In an effort to engage parents, employees, and members of the community, the Park City School District Board of Education has started holding informal monthly meetings.
The board’s first Information Exchange Meeting was held Wednesday, Nov. 8, at Jeremy Ranch Elementary School. Each month the meetings will be held at a different school. Some will be held during the day, and other meetings will be held at night to accommodate those who work.
The following items were discussed last night by the parents and teachers who attended the meeting with Andrew Caplan, board President, and JJ Ehlers, board Vice President:
Homework policy being piloted at Jeremy Ranch Elementary this year: A parent from Jeremy Ranch asked if the policy was really working. Sherry Barski, a reading specialist at the school, said they are already seeing a decrease in the stress level of students and parents. Students are also accountable to read every night. “It has been a very positive thing so far,” she said.
The parent expressed concern that not having homework may “dumb down” school. She wondered how a student goes from no homework at the elementary level to taking AP courses at the high school level that require a great deal of homework. Superintendent Ember Conley said a lot of Professional Learning Communities in the schools are looking at their homework policies. Teachers are naturally looking at students individually and their different styles of learning.
One parent from McPolin Elementary said his child is dyslexic so they have to do homework at their house. He said a lot of students need socialization, creative time, and playtime. “You can’t fit all those things in a child’s day. I’d love to see the district get into more project-based learning.”
Study Skills: A parent expressed the need for an overall study skills class. “Our students need to learn how to learn,” she said. “Learning how to study is essential for student success.”
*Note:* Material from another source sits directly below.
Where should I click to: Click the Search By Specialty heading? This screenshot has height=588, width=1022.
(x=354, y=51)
Challenging Classes: A parent said students need to be encouraged more to take challenging classes. Jamie Weeks, a math teacher at the high school, said when students don’t do well in rigorous classes they drop the class.
Graduates: President Caplan asked the question, “What do we want our graduates to look like? What do they need to be equipped with as they leave high school? We need to make sure they are prepared with life skills.”
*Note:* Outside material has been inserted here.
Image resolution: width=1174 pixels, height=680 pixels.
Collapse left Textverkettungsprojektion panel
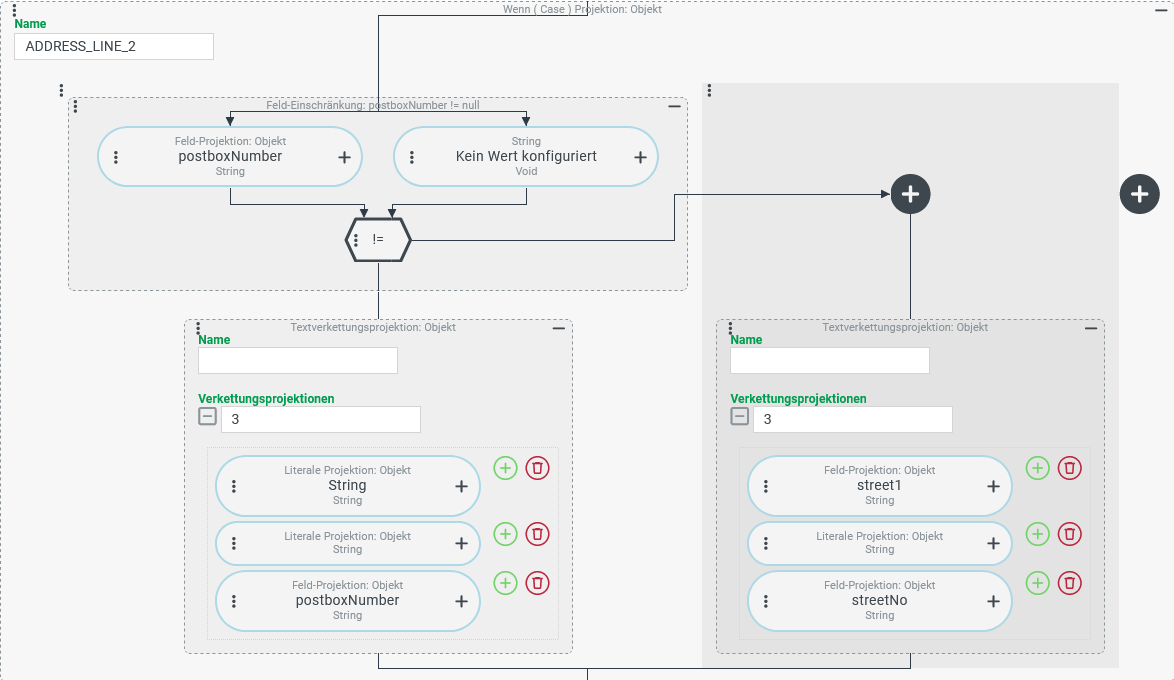click(559, 329)
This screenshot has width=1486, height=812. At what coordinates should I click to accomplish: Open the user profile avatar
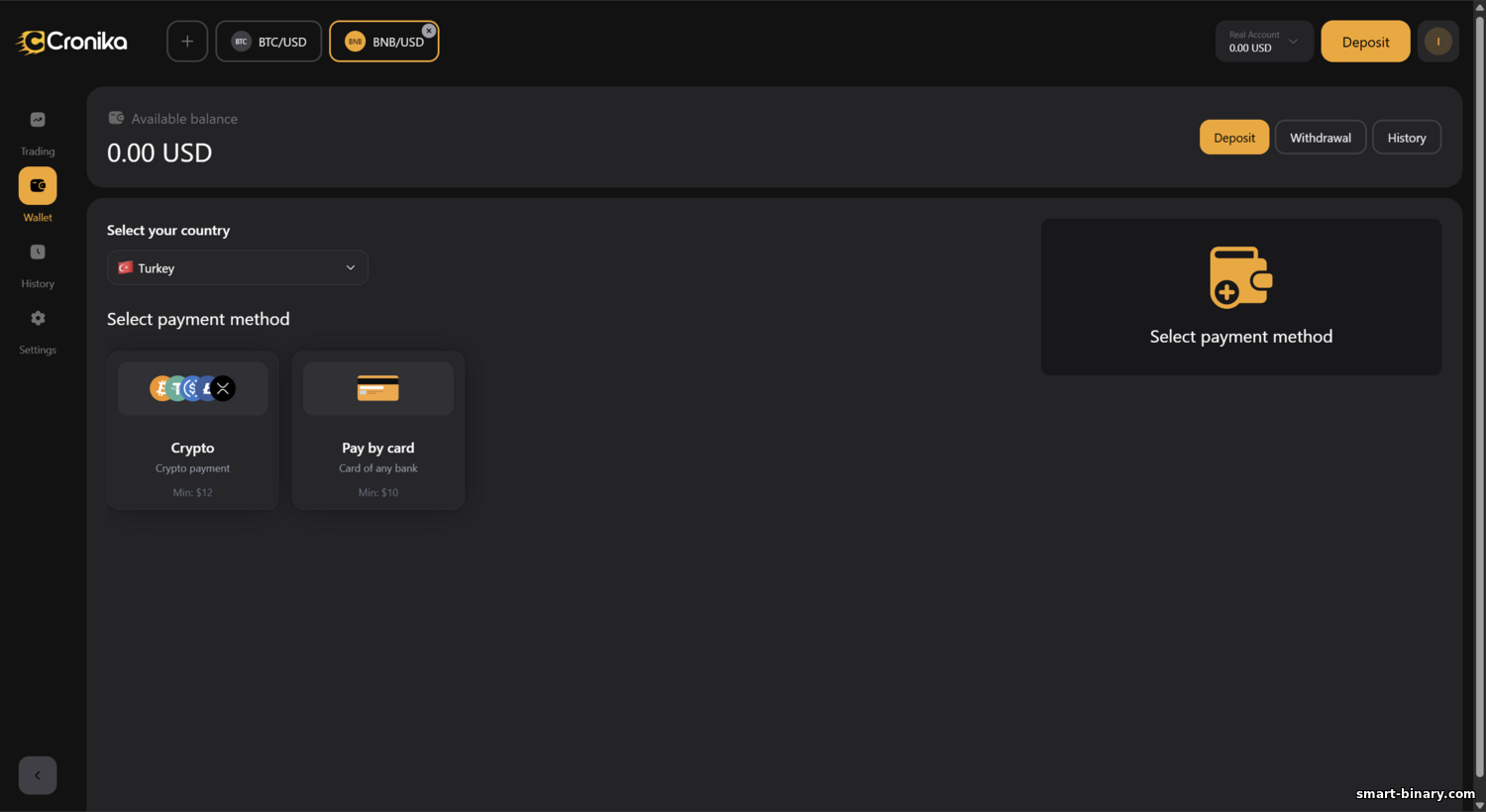(1437, 42)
A parent commended the PCCAPS program saying the project-based learning teaches skills not only related to the business world, but the real world. Dr. Conley said there is talk among the regional superintendent about the need for a technical center. There are students who don’t succeed in a traditional classroom and the tech center would provide them with hands-on training, she said.
The board’s next Information Exchange Meeting is Dec. 13 from 1-3 p.m. at Ecker Hill Middle School.